[Excerpts from a dataset]
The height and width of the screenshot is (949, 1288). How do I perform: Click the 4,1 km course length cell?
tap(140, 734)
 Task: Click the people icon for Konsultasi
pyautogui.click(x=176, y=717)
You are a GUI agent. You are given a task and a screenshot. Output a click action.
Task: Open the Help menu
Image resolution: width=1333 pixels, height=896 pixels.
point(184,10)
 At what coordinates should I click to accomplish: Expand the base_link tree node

> [TASK TO CARRY OUT]:
The records above are to be restated word for word, in full.

> [OUTPUT FOR THIS EXERCISE]:
The height and width of the screenshot is (949, 1288). How do I perform: Click the 4,1 km course length cell?
tap(140, 734)
 Task: Click the people icon for Konsultasi
pyautogui.click(x=176, y=717)
You are a GUI agent. You are given a task and a screenshot. Output a click action.
Task: Open the Help menu
Image resolution: width=1333 pixels, height=896 pixels.
point(184,10)
 At what coordinates should I click to accomplish: Expand the base_link tree node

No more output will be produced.